She said: “I was spending two hours a day driving my children, Harper, three, and Ethan, two, to and from nursery. We’re trying to teach them about saving water and recycling, but we felt like hypocrites using my gas-guzzling 4×4.
“As I now work from home, it made sense to move them to a closer nursery.
“My husband, David, and I spent £1,200 on a double trailer. As I was spending £40 a week on diesel, it was less than the cost of fuel for a year.
“Cycling the mile journey to their new nursery has improved my mental health and I’ve lost a stone and a half.
“We’re now thinking about replacing my car with an electric one and getting solar panels to power it.”
'I can drive up to 160 miles for just £1.50'
GRANDAD Anthony Hibbs, 59, a retired technical operator from Newcastle-under-Lyme, Staffs, has switched to an electric car – and it saves him thousands of pounds every year.
Anthony said: “I decided to go fully electric two years ago to help the environment.
“With advice from New Automotive, a transport research organisation, I opted for an electric VW Golf, which cost £23,000. I also switched to Octopus Energy, which has a low overnight tariff of 5p a unit.
“It was a big initial cost but now I can drive up to 160 miles for £1.50, so I’m saving in the long run and it’s good for the environ- ment. It’s win, win.

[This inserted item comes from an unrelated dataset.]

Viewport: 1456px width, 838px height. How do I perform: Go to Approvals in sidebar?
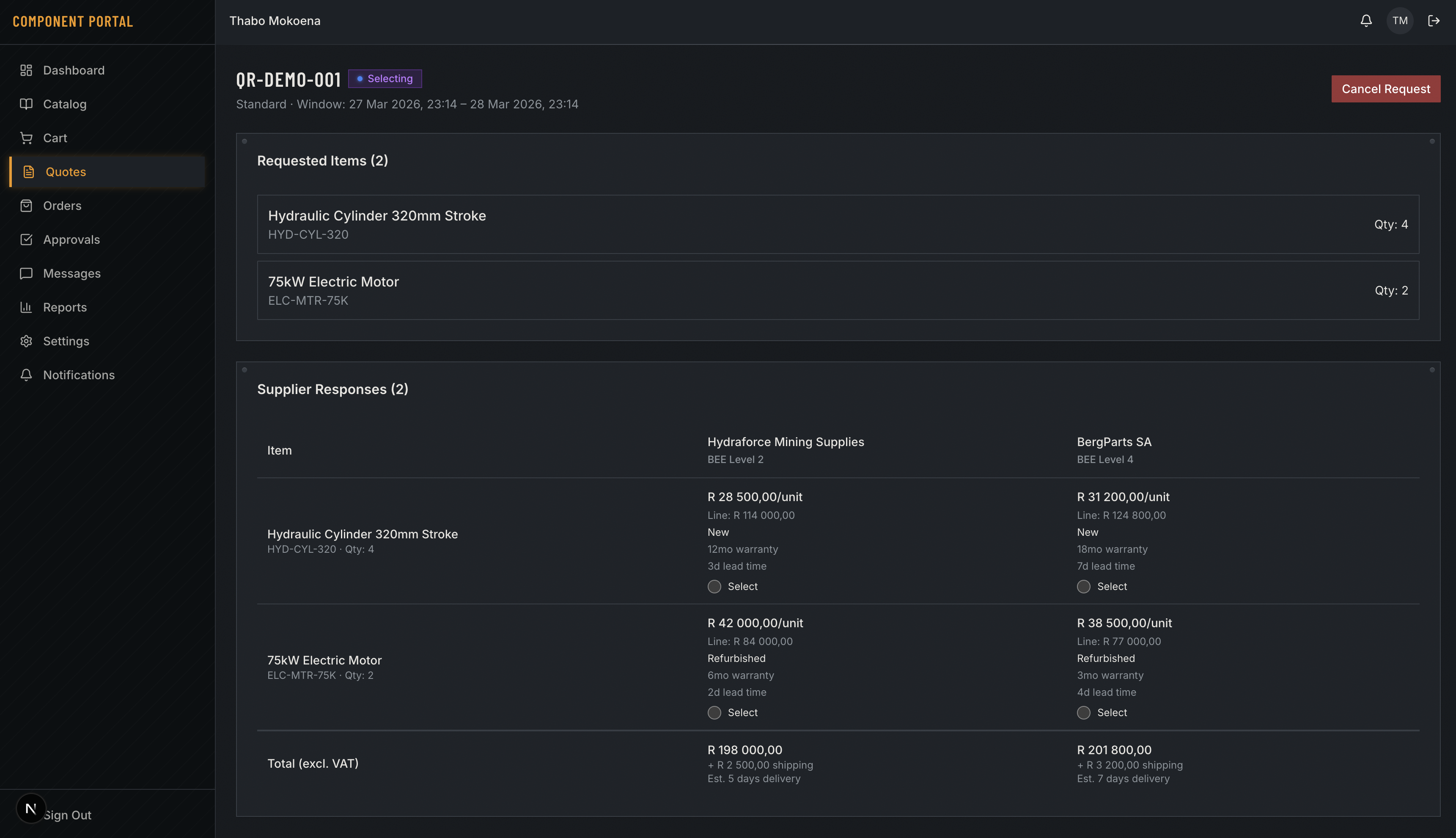(x=71, y=240)
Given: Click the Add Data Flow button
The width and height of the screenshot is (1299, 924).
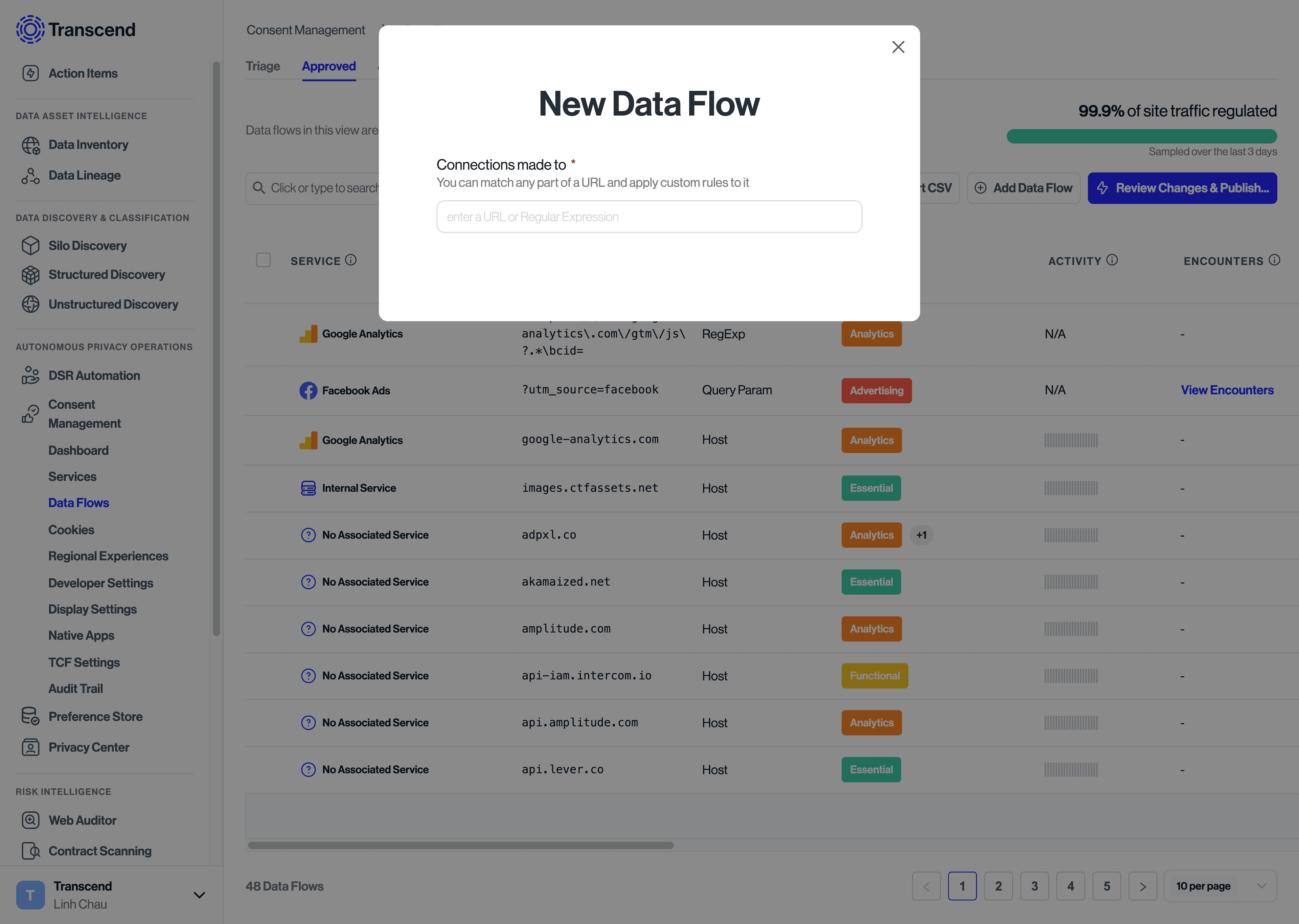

“I wash my clothes, charge my car and switch on the dishwasher overnight to save money.
“I was spending £100 on fuel each month plus £38 on a vehicle service plan, which is now £16, and no road tax.”
'We all need to help drive down green costs'
MUM of three Katy Holman, 43, from Winchester, Hants, who runs food business Nutritional Nosh, was inspired by her daughter Talia to make eco-friendly changes at home.
She said: “When Talia was eight she watched Sir David Attenborough’s Blue Planet and was so moved by the section on plastic in the ocean she gave a presentation to her school about looking after our planet.
“When I saw how much the issue affected Talia, I decided we needed to do more at home.
“We now have thermo solar panels on our roof. We’ve swapped clingfilm for reusable sandwich wraps and plastic straws for metal.
“I make sure all the packaging for my business is biodegradable, recycled or recyclable.
“But I have realised how much more it costs to be eco-friendly. We all need to demand change to help drive down costs.”
'I'm eating less meat and love the meals'
DANIEL HUMPHEY, 37, from St Albans, Herts, founder of Summerton Whisky Club (SummertonClub.com), has gone from eating meat at nearly every meal to four days a week.
He said: “Cost was part of the reason, as was the health benefit of eating more vegetables, plus the environmental factor.
“If we all ate one fewer meat meal a week it would make a big difference. Reducing the number of animals we eat by five per cent would reduce our carbon emissions by five per cent, too.
“I’ve discovered some really tasty and easy meatless meals, like halloumi wraps, falafel and chickpea curry.
“And I now choose to buy quality meat from a local butcher, which has been farmed locally so has a far smaller carbon footprint than meat that is imported.”
A switch will make tea green
By Emma James
THE UK could cut 225,570 tons of carbon emission a year — if everyone boiled only the water they needed when they made a cuppa.
Measuring out water for the kettle would save the equivalent of 547.5million miles of car journeys. It would have the same impact as planting 7.4million trees and save £166,353,960 on energy bills.
The figures, calculated by sustainability experts Carbon Intelligence, are behind a new “Smart Boilers” campaign by the UK Tea and Infusions Trade Association.
Members include PG Tips, Tetley, Twinings, Pukka and Yorkshire Tea.
Chief executive Dr Sharon Hall said: “Small changes can add up to a significant impact.”